Print the listing as it stands, omitting all images.

%%

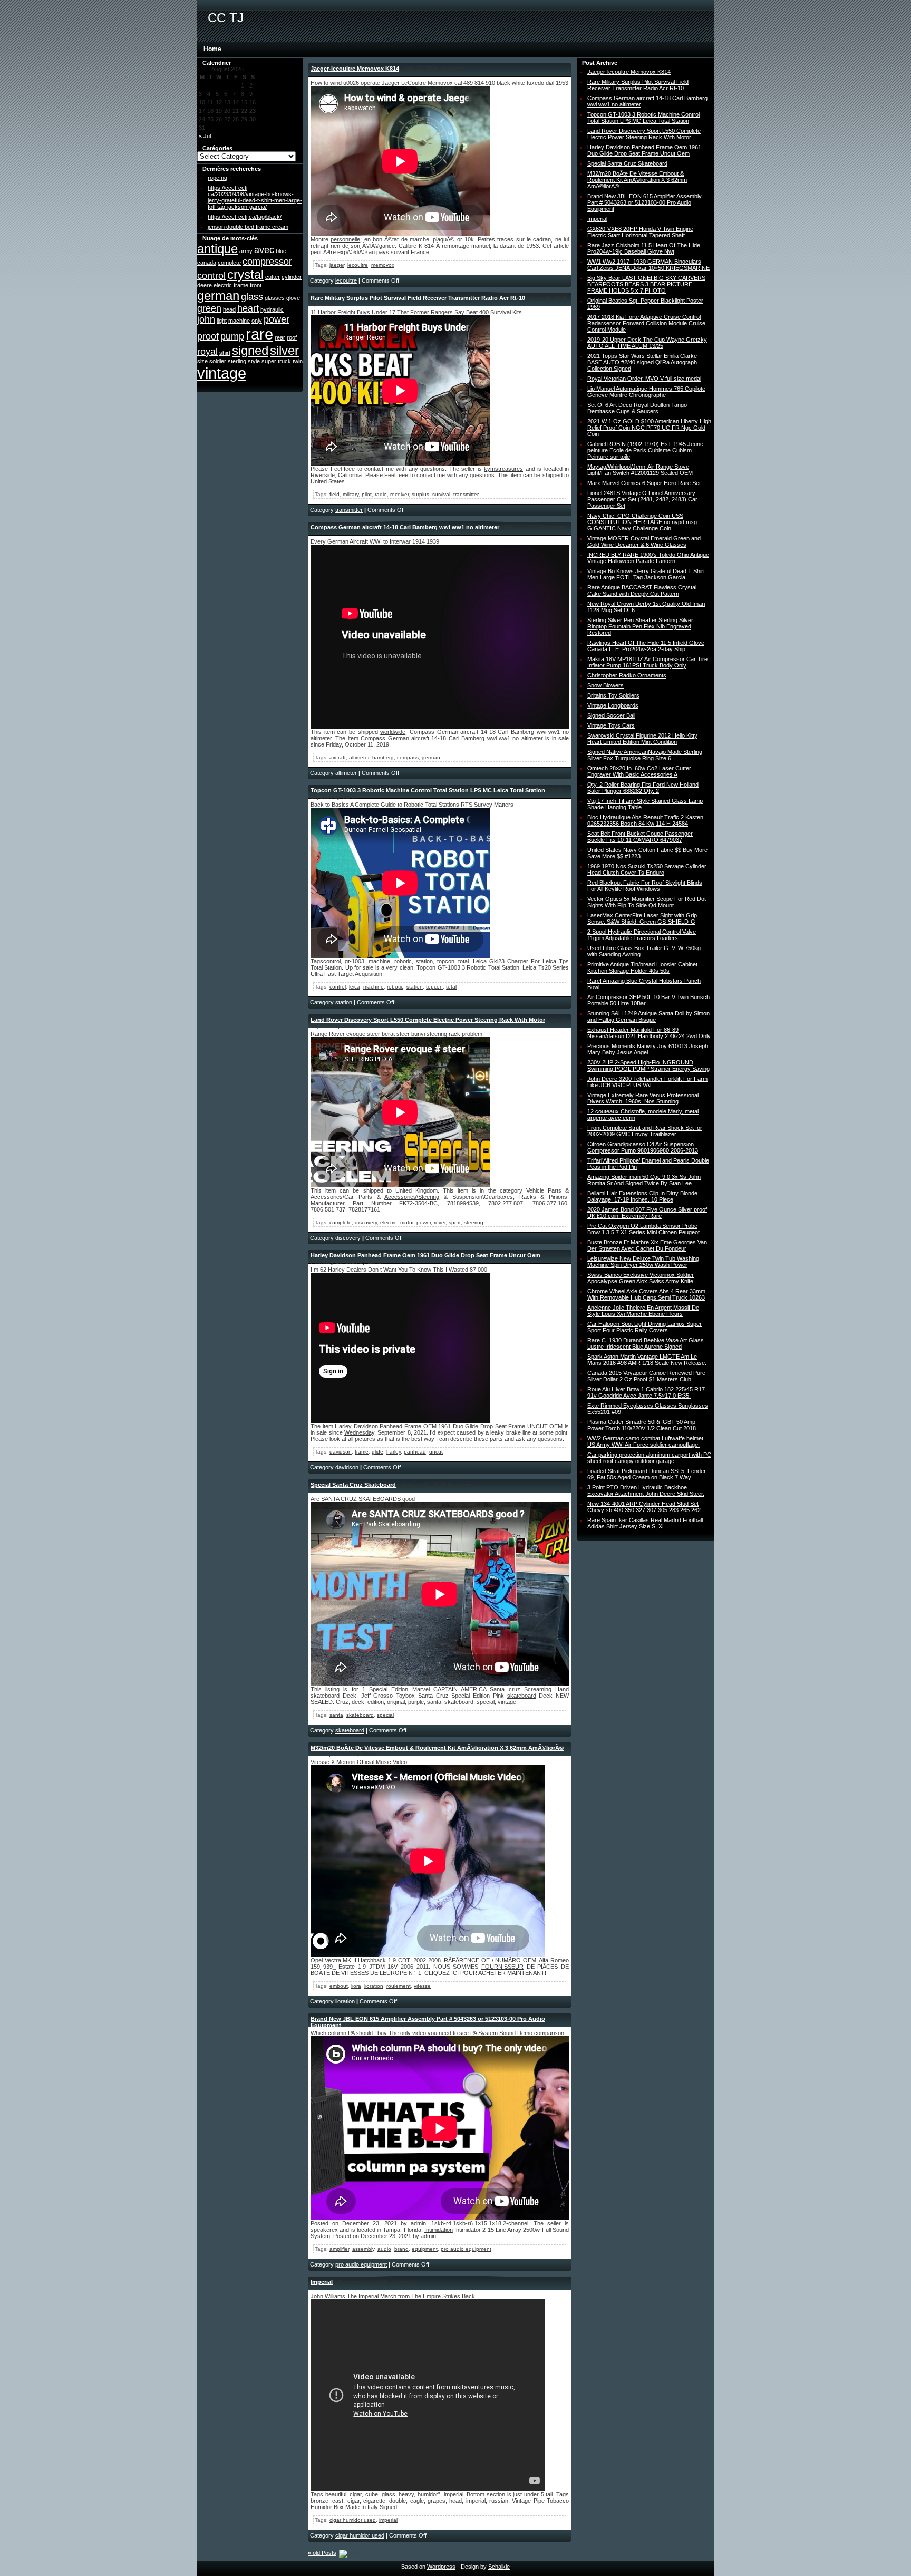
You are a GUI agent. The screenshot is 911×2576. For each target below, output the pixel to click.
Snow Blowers (605, 685)
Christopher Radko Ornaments (626, 675)
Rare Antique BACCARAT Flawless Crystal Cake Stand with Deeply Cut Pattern (641, 590)
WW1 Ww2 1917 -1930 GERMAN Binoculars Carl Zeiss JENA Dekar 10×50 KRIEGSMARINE (648, 264)
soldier (217, 361)
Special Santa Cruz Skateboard (353, 1484)
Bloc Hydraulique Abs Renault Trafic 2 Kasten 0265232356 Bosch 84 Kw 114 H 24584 (645, 820)
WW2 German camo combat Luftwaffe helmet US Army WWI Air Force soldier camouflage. (645, 1441)
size (202, 361)
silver (284, 350)
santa (336, 1715)
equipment (425, 2249)
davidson (340, 1452)
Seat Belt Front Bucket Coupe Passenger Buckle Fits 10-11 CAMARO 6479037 (640, 836)
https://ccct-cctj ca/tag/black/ (245, 217)
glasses (275, 298)
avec (264, 250)
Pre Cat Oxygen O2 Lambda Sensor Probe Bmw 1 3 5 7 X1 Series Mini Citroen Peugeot (643, 1229)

%%

Exercise output:
You are a GUI agent. The screenshot is 911×2576. For each target below, output the pixel to click.
Snow Blowers (605, 685)
Christopher Radko Ornaments (626, 675)
Rare Antique BACCARAT Flawless Crystal Cake Stand with Deeply Cut Pattern (641, 590)
WW1 Ww2 1917 -1930 GERMAN Binoculars Carl Zeiss JENA Dekar 10×50 KRIEGSMARINE (648, 264)
soldier (217, 361)
Special Santa Cruz Skateboard (353, 1484)
Bloc Hydraulique Abs Renault Trafic 2 Kasten 0265232356 Bosch 84 Kw 114 H 24584 (645, 820)
WW2 German camo combat Luftwaffe helmet US Army WWI Air Force soldier camouflage. (645, 1441)
size (202, 361)
silver (284, 350)
santa (336, 1715)
equipment (425, 2249)
davidson (340, 1452)
Seat Belt Front Bucket Coupe Passenger Buckle Fits 10-11 CAMARO 6479037 (640, 836)
https://ccct-cctj ca/tag/black/ (245, 217)
glasses (275, 298)
avec (264, 250)
Pre Cat Oxygen O2 Lambda Sensor Probe Bmw 1 3 5 7 X1 Series Mini Citroen Peugeot (643, 1229)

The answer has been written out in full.